Jason Olson, Deseret News
Julia Redd

PROVO — When the story came out that 21-year-old Julianna Myers had been "kidnapped" by her parents the day before her wedding, the world took sides.

Some called her an ungrateful daughter who failed to see how much her parents loved her and how they were looking out for her best interests.

Others chimed in with similar stories about overprotective parents and attempts to spoil relationships.

But a recent request from prosecutors to review mother Julia Redd's sentence — for fear her personality disorder will prevent her from completing court-required mental health treatment — has given a little more clout to Julianna's story, she says.

"What I saw before, now ... it's been proven, it's been seen by a doctor," said Myers, who is now the mother of two young girls. "It's been one thing for me to say it, now it's a reality.
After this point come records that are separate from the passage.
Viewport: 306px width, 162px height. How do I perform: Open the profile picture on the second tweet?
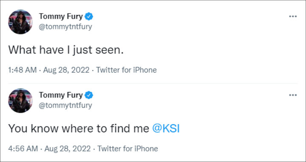[20, 101]
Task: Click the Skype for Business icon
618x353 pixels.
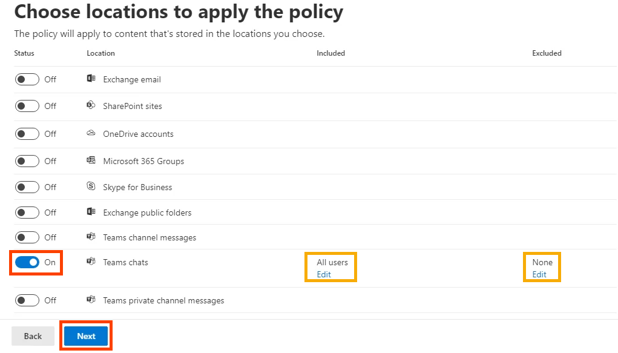Action: (91, 186)
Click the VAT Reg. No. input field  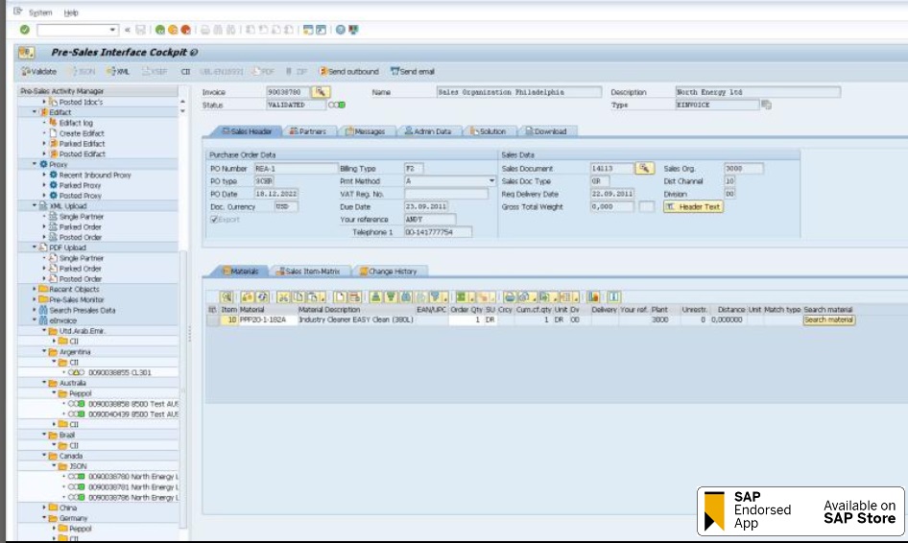pos(445,194)
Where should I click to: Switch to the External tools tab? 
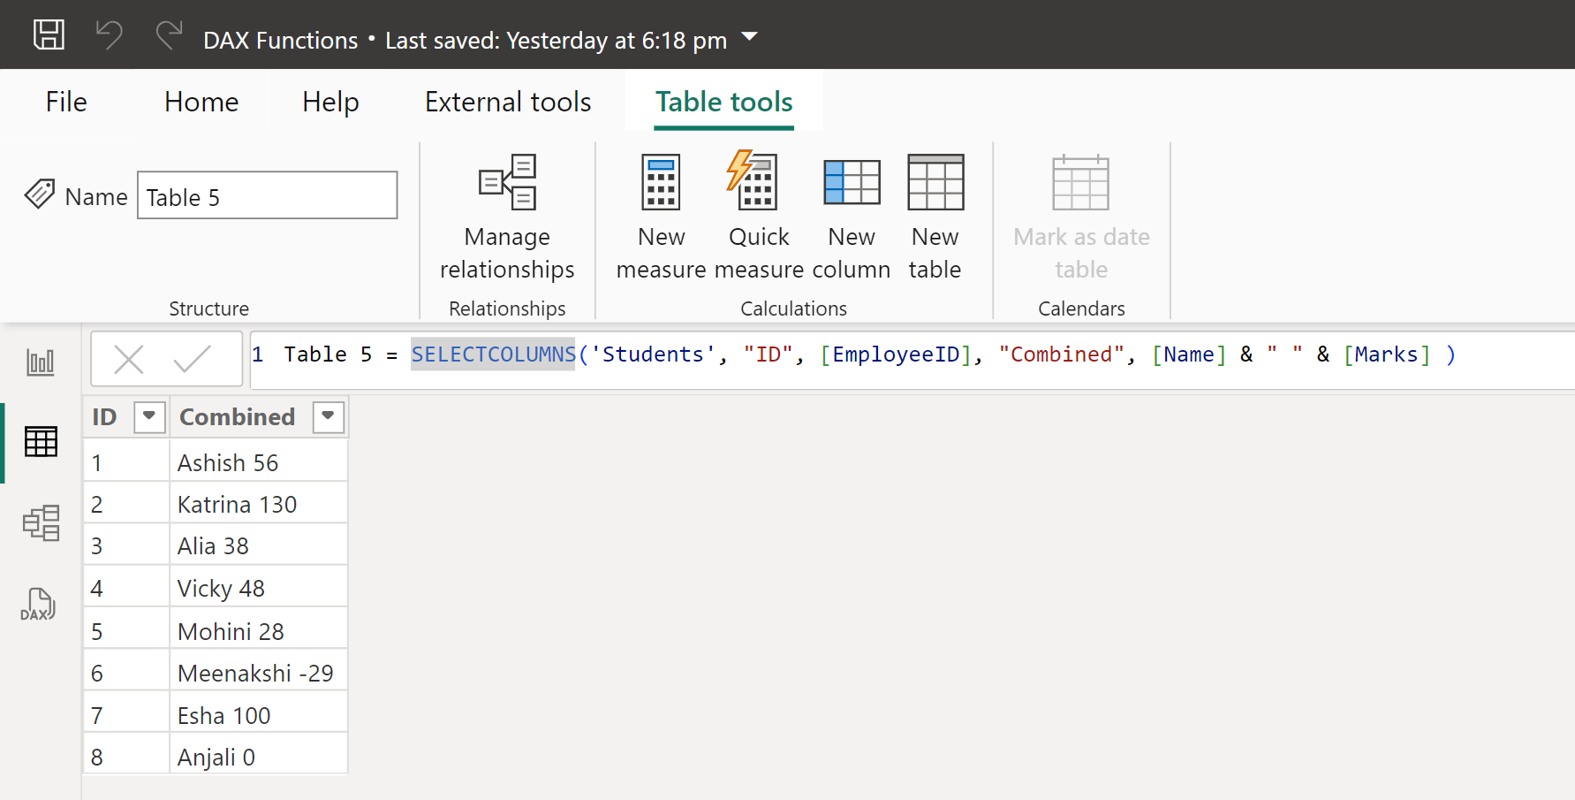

Hopefully now she'll really get the help I've been hoping she'd get all along."

Julia Redd and her husband, Lemuel Redd, each pleaded guilty to a class A misdemeanor of custodial interference for driving Julianna to Colorado in Aug. 4, 2006, the night before her wedding. After spending the night in a prepaid hotel room, the parents took her back, and Julianna married her sweetheart, Perry Myers, days later.

With the guilty plea, there was no required jail time or even community service. Instead, Judge James Taylor ordered Julia Red to get a mental health evaluation and any recommended treatment, plus spend time in marriage counseling with her husband.

But after prosecutor Curtis Larson read the mental-health evaluation, he said he was worried Redd might not be able to complete the "vigorous treatment program," as outlined by Dr. C.Y. Roby.

So he sent a letter to Roby asking for clarification. Roby responded and addressed each of the 10 concerns, according to his motion to review sentence filed recently in 4th District Court.

"Because Ms. Redd suffers from many ... pathological components for a diagnosis of Narcissistic Personality Disorder, she will find it very difficult to engage positively in treatment," Roby wrote.

He said without a period of incarceration and involvement in and successful completion of the treatment he previously recommended, "there is little chance that she will make the needed changes," according to the motion.

Details of that treatment were not in the motion, and Larson could not comment on any treatment recommendations.

Numerous calls and messages to defense attorneys were not returned Friday.

"I'm looking at it from the fact that the judge has ordered her into treatment; however, we've got the mental health professional indicating she won't complete (it), she won't be able to," Larson said. "The judge has got to modify his order or impose something that he thinks is appropriate, given the circumstance."

Larson said it's unusual for prosecutors to file motions to review sentences, but if the judge's required therapy cannot be completed, they need to find another answer.

Julianna and Perry Myers told the Deseret News the ruling and subsequent evaluation have answered a few questions.

"It's what we've been saying all along," Perry Myers said. "It's nice for the public to be able to finally see what our concerns were."